__Task brief__. Exact reproduction is required for all entries.

__Data shown__.
======
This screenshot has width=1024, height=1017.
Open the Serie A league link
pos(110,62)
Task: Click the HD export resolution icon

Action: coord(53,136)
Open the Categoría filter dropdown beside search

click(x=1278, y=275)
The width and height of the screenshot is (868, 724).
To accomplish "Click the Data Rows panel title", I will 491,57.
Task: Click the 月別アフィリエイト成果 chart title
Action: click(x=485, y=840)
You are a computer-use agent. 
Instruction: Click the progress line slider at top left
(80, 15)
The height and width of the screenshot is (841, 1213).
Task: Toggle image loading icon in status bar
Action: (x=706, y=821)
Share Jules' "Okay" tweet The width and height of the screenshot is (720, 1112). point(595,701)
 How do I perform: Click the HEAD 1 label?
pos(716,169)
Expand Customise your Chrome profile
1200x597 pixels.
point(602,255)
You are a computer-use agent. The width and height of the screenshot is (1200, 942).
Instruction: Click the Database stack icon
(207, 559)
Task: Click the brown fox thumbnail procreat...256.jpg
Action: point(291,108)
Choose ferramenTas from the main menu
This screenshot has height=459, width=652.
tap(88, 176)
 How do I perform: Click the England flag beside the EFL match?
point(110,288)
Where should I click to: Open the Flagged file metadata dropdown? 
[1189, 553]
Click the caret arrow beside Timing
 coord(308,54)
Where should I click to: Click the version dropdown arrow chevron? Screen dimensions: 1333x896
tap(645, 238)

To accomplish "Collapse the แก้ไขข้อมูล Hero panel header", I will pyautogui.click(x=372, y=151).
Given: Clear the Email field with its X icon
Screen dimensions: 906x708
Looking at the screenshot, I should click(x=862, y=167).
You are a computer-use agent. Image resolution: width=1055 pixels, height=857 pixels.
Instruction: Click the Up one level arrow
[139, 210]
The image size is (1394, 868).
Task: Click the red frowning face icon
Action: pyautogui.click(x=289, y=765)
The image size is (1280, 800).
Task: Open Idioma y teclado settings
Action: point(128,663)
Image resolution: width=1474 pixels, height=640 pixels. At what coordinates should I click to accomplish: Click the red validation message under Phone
======
__Response__.
This screenshot has width=1024, height=1017.
Open the Serie A league link
pos(110,62)
Task: Click the HD export resolution icon

Action: coord(53,136)
Open the Categoría filter dropdown beside search

click(x=1278, y=275)
The width and height of the screenshot is (868, 724).
To accomplish "Click the Data Rows panel title", I will 491,57.
Task: Click the 月別アフィリエイト成果 chart title
Action: click(x=485, y=840)
You are a computer-use agent. 
Instruction: Click the progress line slider at top left
(80, 15)
The height and width of the screenshot is (841, 1213).
Task: Toggle image loading icon in status bar
Action: (x=706, y=821)
Share Jules' "Okay" tweet The width and height of the screenshot is (720, 1112). point(595,701)
 How do I perform: Click the HEAD 1 label?
pos(716,169)
Expand Customise your Chrome profile
1200x597 pixels.
point(602,255)
You are a computer-use agent. The width and height of the screenshot is (1200, 942).
Instruction: Click the Database stack icon
(207, 559)
Task: Click the brown fox thumbnail procreat...256.jpg
Action: point(291,108)
Choose ferramenTas from the main menu
This screenshot has height=459, width=652.
tap(88, 176)
 How do I perform: Click the England flag beside the EFL match?
point(110,288)
Where should I click to: Open the Flagged file metadata dropdown? 
[1189, 553]
Click the caret arrow beside Timing
 coord(308,54)
Where should I click to: Click the version dropdown arrow chevron? Screen dimensions: 1333x896
tap(645, 238)

To accomplish "Collapse the แก้ไขข้อมูล Hero panel header", I will pyautogui.click(x=372, y=151).
Given: Clear the Email field with its X icon
Screen dimensions: 906x708
Looking at the screenshot, I should click(x=862, y=167).
You are a computer-use agent. Image resolution: width=1055 pixels, height=857 pixels.
Instruction: Click the Up one level arrow
[139, 210]
The image size is (1394, 868).
Task: Click the red frowning face icon
Action: pyautogui.click(x=289, y=765)
The image size is (1280, 800).
Task: Open Idioma y teclado settings
Action: point(128,663)
Image resolution: width=1474 pixels, height=640 pixels. At what coordinates should I click to accomplish: Click the red validation message under Phone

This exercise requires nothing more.